Good manners having had no effect, I reached to bat the cup off my face. Suddenly huge, sinewy bands pinned my arms, legs, and head. The cup, or whatever it was, remained over my face. I screamed and kicked, but it didn’t do any good. The room whirled until my screams seemed very far away, and a syrupy thickness descended.

I woke back in my hospital room. I don’t remember the sore throat. I don’t remember my parents’ coming the next morning, nor the ice cream and presents in the days that followed. What I do remember is that force pinning me down and how no one in that operating room said a word to me.

 

I’m now an anesthesiologist, and I can say with certainty that my experience was typical. I know this because I always inquire about a patient’s prior surgeries, and if they’re about my age and have had a childhood tonsillectomy, I ask if they recall the anesthetic. Most remember it just the way I do.

The cup placed over my face was actually a small wire colander with surgical gauze draped on top. Ether was then dripped onto the gauze.
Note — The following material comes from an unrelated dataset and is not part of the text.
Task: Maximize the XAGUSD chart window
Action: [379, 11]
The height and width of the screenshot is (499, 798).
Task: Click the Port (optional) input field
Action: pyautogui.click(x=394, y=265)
Nowadays inhaled anesthetics are contained in vaporizers and added to the mixture of gases delivered through the anesthesia mask, but this older technique, called “open-drop ether,” had been used continuously for more than a hundred years before my operation.
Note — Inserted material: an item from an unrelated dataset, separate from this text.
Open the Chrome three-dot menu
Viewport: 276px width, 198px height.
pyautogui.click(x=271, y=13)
When I began my residency in the 1970s, ether was on the way out, not because it’s a bad anesthetic — it’s a very good one — but because ether is flammable, and once in every three hundred thousand cases or so, despite precautions, a fire or explosion would occur in an operating room. And there is nothing like a patient’s catching fire to get a doctor’s attention.
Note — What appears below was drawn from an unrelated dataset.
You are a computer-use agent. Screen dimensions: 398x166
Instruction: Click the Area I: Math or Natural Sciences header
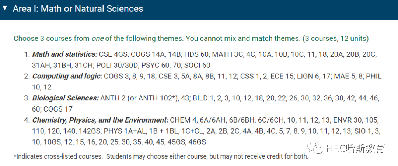tap(78, 8)
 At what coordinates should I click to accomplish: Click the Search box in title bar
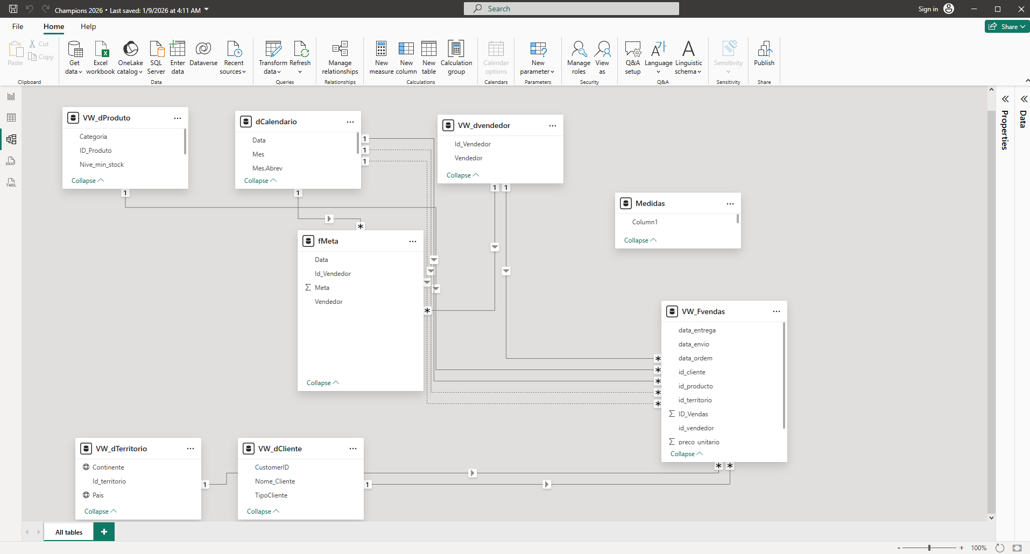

About the time of my tonsillectomy, a British chemist named Charles Suckling succeeded in attaching some atoms of chlorine, fluorine, and bromine to the ether molecule, displacing the flammable hydrogen atoms. The result, christened “halothane,” wouldn’t ignite. Halothane eventually replaced ether as the inhaled anesthetic of choice in the United States. Unfortunately it had the disadvantage of causing severe hepatitis in one out of every thirty thousand patients. Half those cases were fatal. This made halothane more dangerous than ether, whose fires, though dramatic, were ten times less frequent and only occasionally lethal. What medical body, you might well ask, deemed ten cases of hepatitis more acceptable than one fire? The answer is: no medical body at all. The switch to halothane was brought about by private insurance companies’ refusal to write liability policies for operating rooms using ether.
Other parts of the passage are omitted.